高田屋嘉兵衛と箱館の深い関係

「とうちゃん」

2013年05月25日 11:42

 高田屋嘉兵衛という幕末に生きた商人を知っていますか?

 教科書にも出てくるビックネームなので、聞いたことくらいならある人、多いと思います。
 特に函館に住んでいる人ならば「あぁ、護国神社坂の銅像の人ね」って思い出す
人も多いでしょ。

  


 農業に重きを置いていた江戸時代において。

 「農」に考え方の基盤を置き、お米を神聖視する。
 これが「重農主義」?ってヤツかな。
 
 でもね、農業技術が向上するにつれて食べるための農作物だけではなく、暮らしを豊かにするための
菜種、綿花などの商品となる農作物を生産するようになっていく。

 例えば、菜種100kgから10リットルしか取れなかった油。
 水車の活用など加工技術が向上して数倍の油を生産できるようになったとしたら。
 自分たちが使う分以上の油が生産できてしまうんだ。
 油の価格も下がり、町の人々がナイトライフを楽しめるようにもなる。



【高田屋嘉兵衛 造船所跡地】

 そうなると、できあがった商品を売ったり、運んだりする人が必要になってくるよね。

 商業を好まない江戸時代では。
 竜骨という船の背骨を禁止したり、多数の帆を張ることが禁止され、物流に制限が加えられていた。

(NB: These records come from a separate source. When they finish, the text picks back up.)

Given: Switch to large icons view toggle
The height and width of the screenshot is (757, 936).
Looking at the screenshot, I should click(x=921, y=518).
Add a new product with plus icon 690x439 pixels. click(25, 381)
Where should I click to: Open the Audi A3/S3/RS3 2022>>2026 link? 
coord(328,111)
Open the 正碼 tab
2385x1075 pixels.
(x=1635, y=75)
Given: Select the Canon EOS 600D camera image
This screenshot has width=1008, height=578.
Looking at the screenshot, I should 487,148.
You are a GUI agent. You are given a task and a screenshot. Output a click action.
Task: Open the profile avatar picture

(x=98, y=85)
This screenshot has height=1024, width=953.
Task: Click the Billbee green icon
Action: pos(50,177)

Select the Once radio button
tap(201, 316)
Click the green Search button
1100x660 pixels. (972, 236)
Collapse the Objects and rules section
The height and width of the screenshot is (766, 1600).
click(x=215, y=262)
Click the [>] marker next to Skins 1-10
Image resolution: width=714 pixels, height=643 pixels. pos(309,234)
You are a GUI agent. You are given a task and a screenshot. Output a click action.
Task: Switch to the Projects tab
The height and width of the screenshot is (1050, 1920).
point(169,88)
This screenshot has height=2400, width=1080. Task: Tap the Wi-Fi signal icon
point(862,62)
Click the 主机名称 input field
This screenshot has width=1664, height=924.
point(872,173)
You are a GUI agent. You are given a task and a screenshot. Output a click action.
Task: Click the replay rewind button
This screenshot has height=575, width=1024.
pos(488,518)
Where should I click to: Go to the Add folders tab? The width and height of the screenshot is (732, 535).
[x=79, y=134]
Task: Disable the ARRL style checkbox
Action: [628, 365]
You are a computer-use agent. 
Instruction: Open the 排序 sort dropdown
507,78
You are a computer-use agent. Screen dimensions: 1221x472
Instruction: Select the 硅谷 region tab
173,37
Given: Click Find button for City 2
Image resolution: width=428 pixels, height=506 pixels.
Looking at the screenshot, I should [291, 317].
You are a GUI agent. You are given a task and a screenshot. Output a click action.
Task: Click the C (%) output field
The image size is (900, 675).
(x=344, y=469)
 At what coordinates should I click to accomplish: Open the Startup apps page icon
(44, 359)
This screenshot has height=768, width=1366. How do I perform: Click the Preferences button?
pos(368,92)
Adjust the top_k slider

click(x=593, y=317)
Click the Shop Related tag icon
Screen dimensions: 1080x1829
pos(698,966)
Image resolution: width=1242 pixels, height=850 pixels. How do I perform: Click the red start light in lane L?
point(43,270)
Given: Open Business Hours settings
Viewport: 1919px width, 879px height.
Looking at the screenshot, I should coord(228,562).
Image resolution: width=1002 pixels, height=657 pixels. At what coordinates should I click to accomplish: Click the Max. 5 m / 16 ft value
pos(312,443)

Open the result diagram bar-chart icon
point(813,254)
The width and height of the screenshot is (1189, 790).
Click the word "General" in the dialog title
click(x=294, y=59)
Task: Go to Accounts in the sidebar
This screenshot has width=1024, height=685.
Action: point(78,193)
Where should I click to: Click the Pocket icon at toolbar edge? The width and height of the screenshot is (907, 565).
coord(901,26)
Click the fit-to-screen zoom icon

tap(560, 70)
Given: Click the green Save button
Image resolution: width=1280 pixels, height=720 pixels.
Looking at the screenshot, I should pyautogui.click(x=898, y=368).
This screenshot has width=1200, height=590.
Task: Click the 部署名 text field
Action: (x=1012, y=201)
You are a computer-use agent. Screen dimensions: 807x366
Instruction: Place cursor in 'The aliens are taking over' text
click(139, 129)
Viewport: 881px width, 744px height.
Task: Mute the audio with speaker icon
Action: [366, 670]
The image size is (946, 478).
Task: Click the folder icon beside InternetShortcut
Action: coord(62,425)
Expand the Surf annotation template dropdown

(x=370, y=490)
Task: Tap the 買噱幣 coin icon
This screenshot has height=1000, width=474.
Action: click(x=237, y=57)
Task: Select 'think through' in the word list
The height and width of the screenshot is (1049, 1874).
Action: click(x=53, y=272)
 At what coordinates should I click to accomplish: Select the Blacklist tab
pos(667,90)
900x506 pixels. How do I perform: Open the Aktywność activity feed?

 それでもね、過剰に生産された商品を売るために、海運が発達するのは自然の流れ。
 社会的地位が低かった商人に、富と力が集まってくるのは、当然の成り行き。




【日本幽囚記に描かれた「高田屋嘉兵衛」】
 

 ただ・・・いかに富と権力が集まってくる商人でも。
 やっぱり「士農工商」の「商」でしかない
 時節を読み、冒険を重ねて、大きな富を手に入れた大商人だとしても。

 江戸幕府の制度、当時の倫理、道徳には敵わない。
 内から外からの新しい時代の激流にさらされ軋みつつも、維持され続ける江戸幕府を頂点とする長い
時間を経て存在する社会規範。


 そんな時代を生き抜き、歴史に名を刻んだ大商人「高田屋嘉兵衛」


【北方歴史資料館にて】

 時代の荒波を読み、巧みに乗り越えつつも、あがらえない社会制度と時代倫理
 「商」でありながら「士」へ深入りすることの危険を理解しつつ、身分を超え
て生まれる信頼と義理、友情に心を振るわせ、僻地の寒村箱館の町を、道内の漁場を開発し、蝦夷地を
幕府にとって有益な地にするべく尽くしていく。


 不幸な偶然によりロシア軍艦に捕らわれ、厳しく過酷な生活環境に負けず、堂々と胸を張りロシア士
官リカルドと信頼と友情を育み、壊れかけの鎖国制度の基、日本に捕虜として捕らわれてたゴローニン
を釈放させるべく死力を尽くす。

  
  【北方歴史資料館にて「ゴローニン胸像」】

 蝦夷地が幕府直轄から松前藩へ復領されたことがきっかけで。
 松前藩に憎まれていた高田屋は、実弟で二代目金兵衛の時代に「旗合わせ」、「密
貿易」の嫌疑により、全財産を没収された。

 高田屋嘉兵衛資料館で没収された財産の目録が示されていたんだけど、北海道の金目の物、すべて
没収されたのでは?って思える程、莫大な財産だった。

 後日、高田屋四代目篤太郎の時代に無罪と認定されたけど、国庫に不正に没収された財産は、返納
されていない。



 失礼なことに「とうちゃん」は、大商人高田屋嘉兵衛の財産を馬鹿な二代目が食いつぶしたって
思っていたけれど。
 実は二代目金兵衛こそが、「士」に深入りする嘉平をたしなめ続け、実質高田屋を仕切っていた人物
であり、幕府に重用されたがために松前藩に憎まれた高田屋を、巧みに運営した人物だったんだ。

 嘉兵衛、そして彼が関わった人物達、さらに彼が関わった人達の伝記や紀行文を読みあさると。
 面白いほど立体的に、江戸末期から明治の北海道が浮かび上がってくる。
 

 「とうちゃん」も2年間、函館の町を散策し続けて、今更ながらも、ようやく知った出来た偉人の足跡。
 
 嘉平の生きた軌跡を知り、その足跡を巡る函館散策。
 プライスレスだね。

   

 こんな話を「夕子さん」に話したところ、高田屋ゆかりの純米酒「菜の花の沖」を引越祝いに頂きま
した。大変、美味しゅうござりました〜。ごちそうさまです。

 爽やかで飲みやすい日本酒を楽しみながら、こんなブログを書いてみた「とうちゃん」でした。